Alternative Hypothesis (H1): The average stipend for internships varies by location.
location_groups <- split(Internship.data$Stipend, Internship.data$Place) result <- aov(location_groups) summary(result)
my code has stipend in range so can't perform it
Hypothesis: Internships in Specific Categories Have Different Durations
Null Hypothesis (H0): The average duration for internships is the same across all place .
Alternative Hypothesis (H1): The average duration for internships varies by place .
Check the levels and counts of 'Place'
table(Internship.data$Place) ----> This will display the counts for each level. If any level has very few observations, it might be a good idea to either combine categories or ensure that you have a reasonable amount of data for each level before conducting the ANOVA test.

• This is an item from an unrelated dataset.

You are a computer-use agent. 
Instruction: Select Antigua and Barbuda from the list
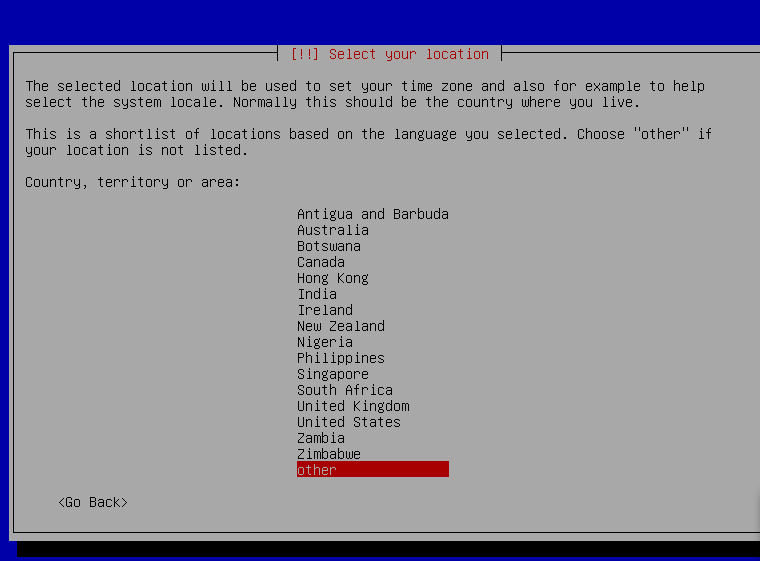tap(372, 214)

Convert 'Place' to a factor with specified contrasts
Internship.data$Place <- factor(Internship.data$Place, levels = unique_levels)
Specify contrasts directly
contrasts(Internship.data$Place) <- contr.treatment(length(unique_levels))
Perform ANOVA test
result <- aov(Duration ~ Place, data = Internship.data) summary(result)
Based on this output, it does not appear that the 'Place' variable has a significant effect on the 'Duration' variable. The high p-value (0.589) suggests that there is not enough evidence to reject the null hypothesis, which posits that there are no differences in mean 'Duration' across different levels of 'Place'.